Autonomous mobile robotics is a fascinating research topic, for many reasons.
First, to change a mobile robot from a computer on wheels that is merely able
to sense some physical properties of the environment through its sensors into
an intelligent agent, able to identify features, to detect patterns and
regularities, to learn from experience, to localize, build maps and to
navigate requires the simultaneous application of many research disciplines.

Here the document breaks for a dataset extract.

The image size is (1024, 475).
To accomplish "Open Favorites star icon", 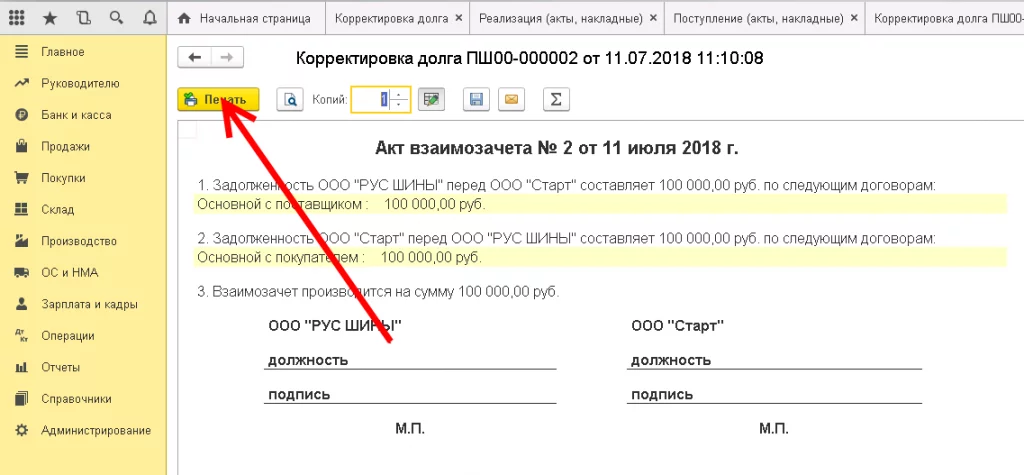I will coord(50,18).
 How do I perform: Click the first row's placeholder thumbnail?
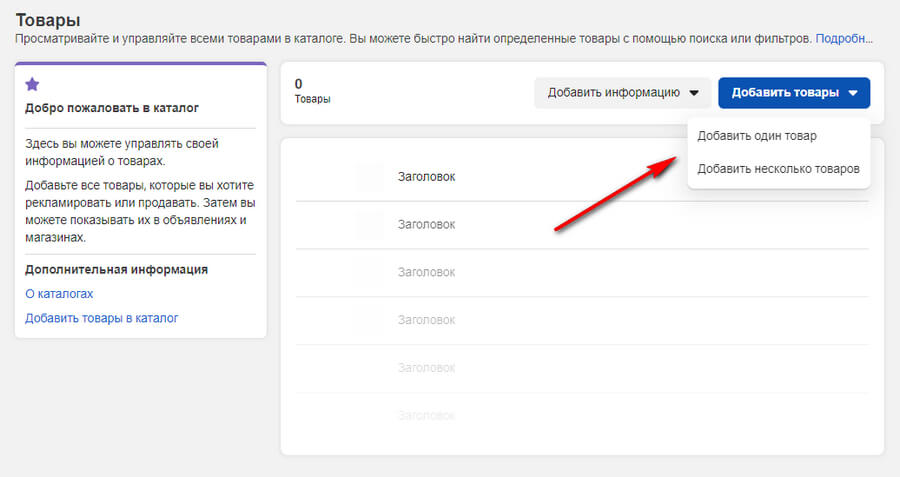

In this sense, mobile robotics reverses the trend in science towards more and
more specialization, and demands lateral thinking and the combination of many
disciplines.
Engineering and computer science are core elements of mobile robotics,
obviously, but when questions of intelligent behavior arise, artificial
intelligence, cognitive science, psychology and foolosophy offer hypotheses
and answers. Analysis of system components, for example through error
calculations, statistical evaluations etc. are the domain of mathematics, and
regarding the analysis of whole systems physics proposes explanations, for
example through chaos theory.
Second, autonomous mobile robots are the closest approximation yet of
intelligent agents, the age-old dream. For centuries people have been
interested in building machines that mimic living beings. From mechanical
animals, using clockwork, to the software and physical agents of artificial
life - the question of "what is life?" and can we understand it has always
motivated research.
Perception and action are tightly coupled in living beings. To see, animals
perform specific head and eye movements. To interact with the environment,
they anticipate the result of their actions and predict the behavior of other
objects. They alter the environment in order to communicate (so-called
stigmergy) nest building in ants is an example of this.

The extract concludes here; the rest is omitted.